The match between Hong Kong and Iran was a part of a World Championship Division III Group B match.

“We are very sorry, it will be corrected,” an announcer said before the correct song was played.

The Chinese government praised the Hong Kong players for drawing attention to the error. “The HKSAR [Hong Kong Special Administrative Region] government affirms the performance of Hong Kong athletes in safeguarding the dignity of the country on the spot,” a government statement.

The Sports Federation and the Olympic Committee of Hong Kong, China [SF&OC] said on Wednesday that it had been in close contact with the Hong Kong Ice Hockey Association and said they had acted in accordance with the SF&OC guidelines and provided a correct version of the anthem to event organisers.

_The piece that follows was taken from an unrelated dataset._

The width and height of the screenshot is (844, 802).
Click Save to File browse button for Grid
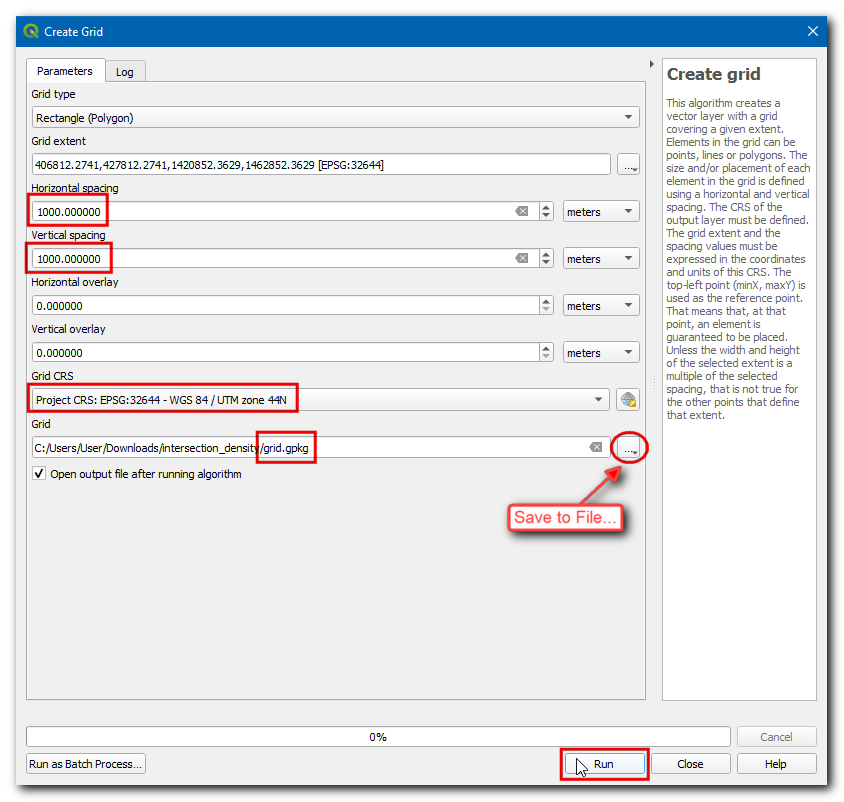pos(629,448)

“The athletes and team manager involved have responded immediately in an appropriate manner during the incident and notified the organiser to stop and make correction swiftly. This proves that the relevant guidelines have all along been effective.”

This is not the first time the Hong Kong government has been angered by such an incident. In December last year during the Asian Classic Powerlifting Championships in Dubai, when weightlifter Susanna Lin won a gold media, “Glory to Hong Kong” was played instead of the Chinese national anthem. The athlete also made a time-out sign to stop the song after about 15 seconds.

In November, the South Korean organisers of a regional rugby tournament apologised for mistakenly playing “Glory to Hong Kong”, in an incident that sparked strong opposition from the city’s government.

“Glory to Hong Kong” – whose lyrics call for democracy and liberty – was played before the men’s finals between South Korea and Hong Kong in the second leg of the Asian Rugby Seven Series in Incheon, just west of Seoul.

Video of the song playing at the tournament went viral on social media in Hong Kong, where the anthem composed by a local musician and sung by demonstrators during the widespread anti-government protests in 2019 is now highly sensitive.

The Hong Kong government also issued a strongly worded statement to express its dissatisfaction over the incident. “The National Anthem is a symbol of our country. The organiser of the tournament has a duty to ensure that the National Anthem receives the respect it warranted,” a government spokesperson said.

The Seoul-based Korea Rugby Union later said that the wrong song was played because of a human error and it wasn’t politically motivated.

In December, Hong Kong‘s leader John Lee criticised Google’s refusal to remove the protest song from the results pages of online searches for China’s national anthem.

Mr Lee said the Alphabet Inc-owned platform has “a moral obligation” to prominently feature the correct national anthem in search results instead of a protest song.

“If any company is in any way responsible, it has that moral obligation,” Mr Lee said.

“There are ways to do it, it’s a matter of whether a company acts responsibly and respect[s] the importance of (a) national anthem in the global context.”